• **Exercise directions**
Return exactly the lines from the one containing "Click the search magnifier icon" through the last line of the records below, both included, and leave out any pictures.

(Collected data entries)
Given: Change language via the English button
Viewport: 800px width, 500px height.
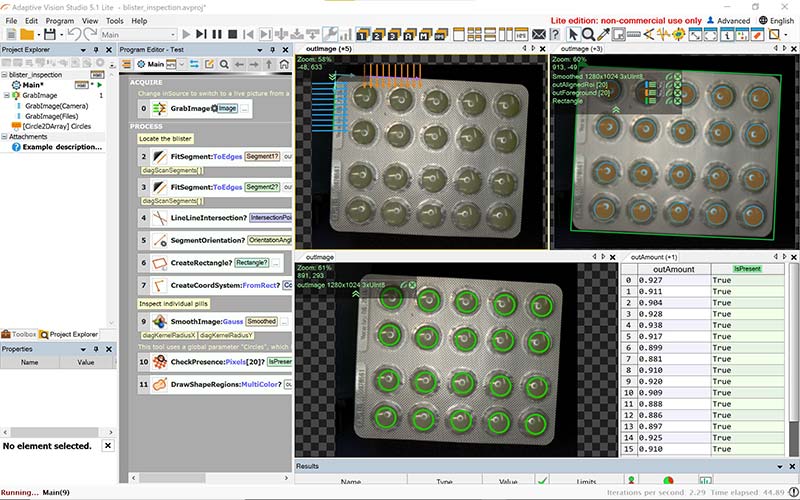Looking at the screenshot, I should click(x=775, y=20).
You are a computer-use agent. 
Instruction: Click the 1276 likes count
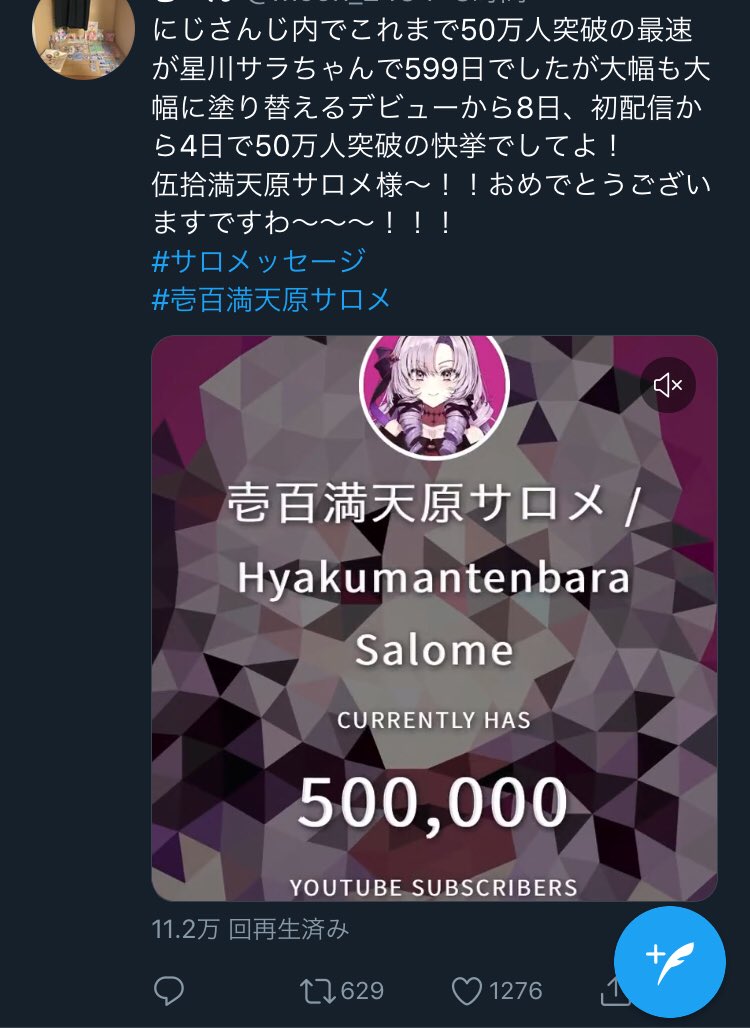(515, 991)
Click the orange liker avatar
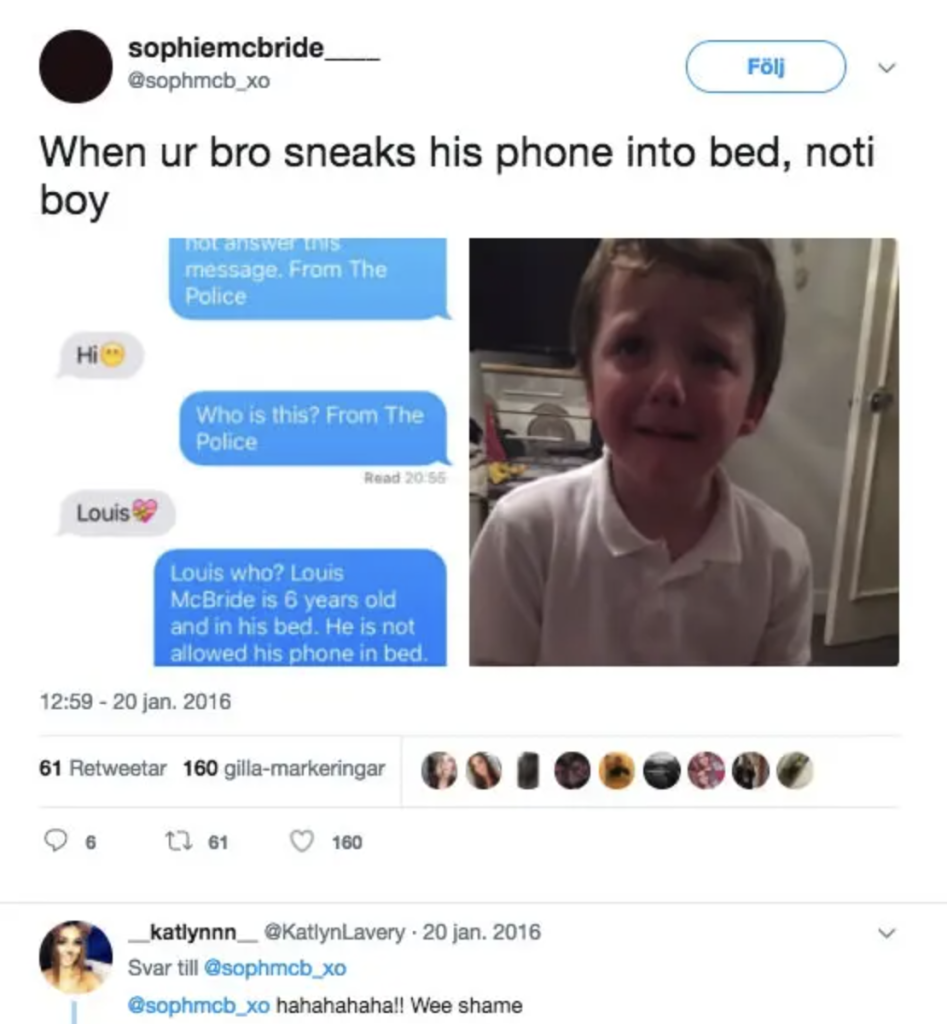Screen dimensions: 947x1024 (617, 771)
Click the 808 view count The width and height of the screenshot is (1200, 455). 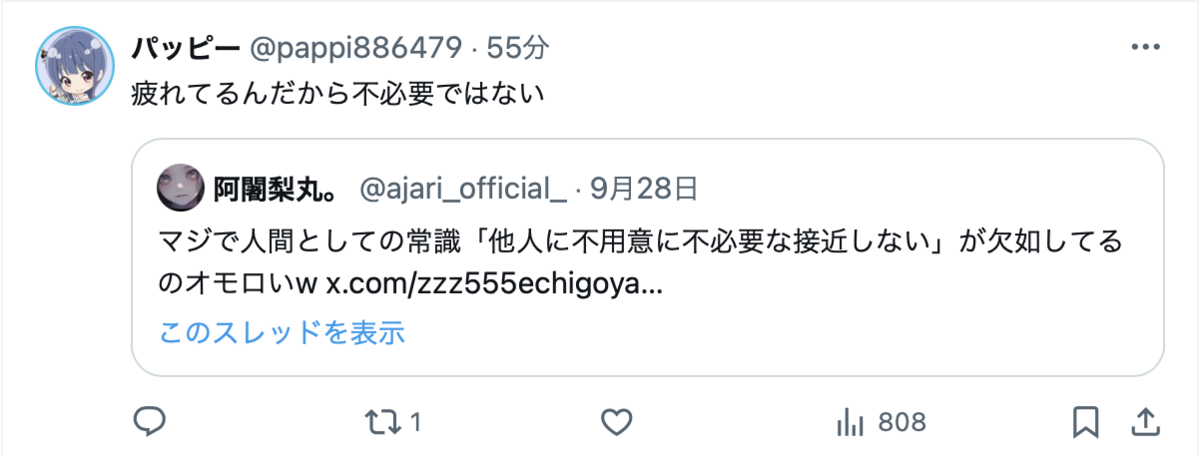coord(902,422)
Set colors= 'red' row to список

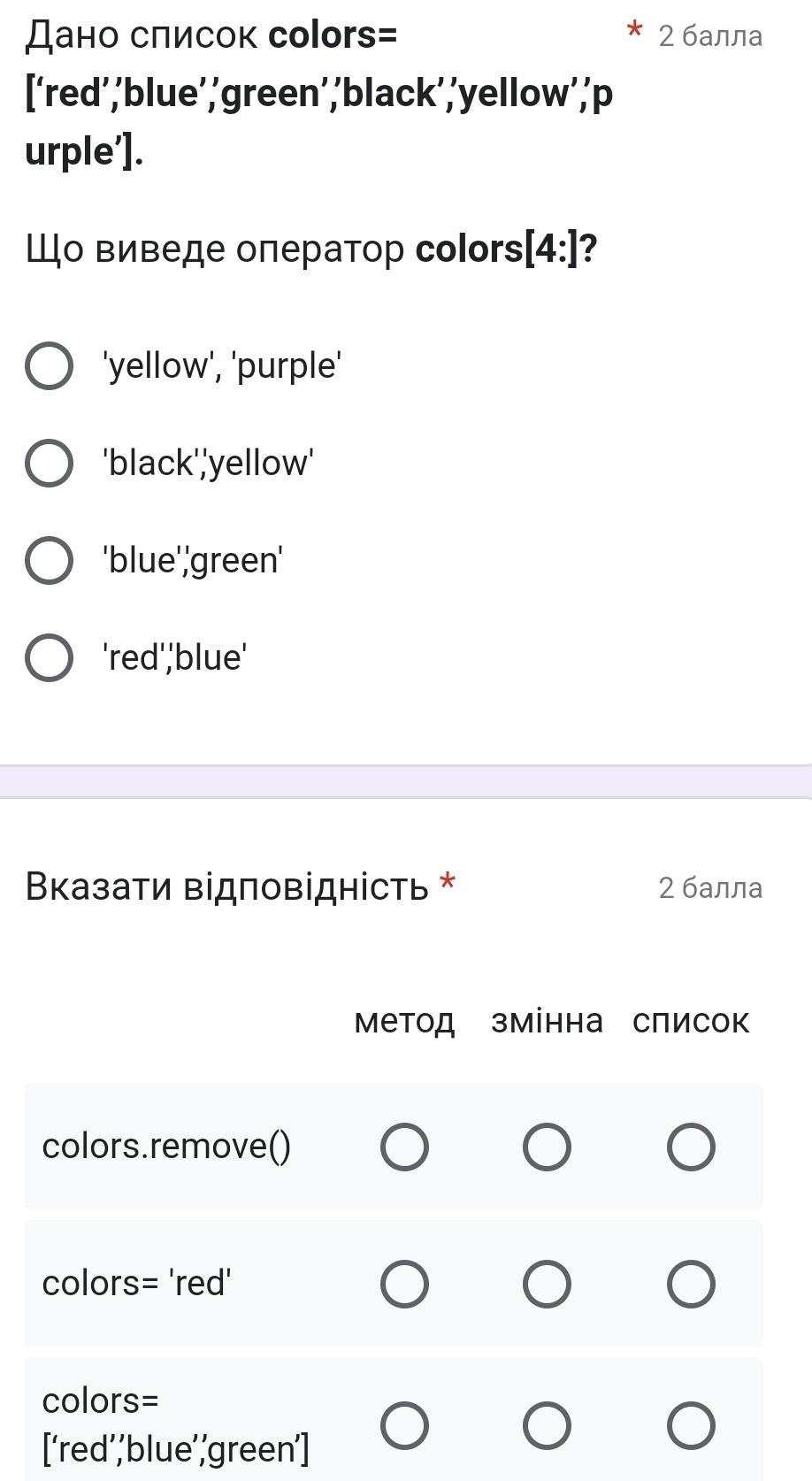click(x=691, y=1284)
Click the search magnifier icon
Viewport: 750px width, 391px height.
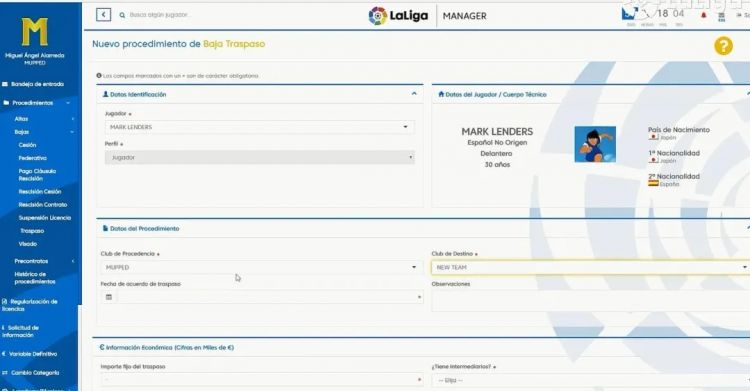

• **Expected output**
Click the search magnifier icon
Viewport: 750px width, 391px height.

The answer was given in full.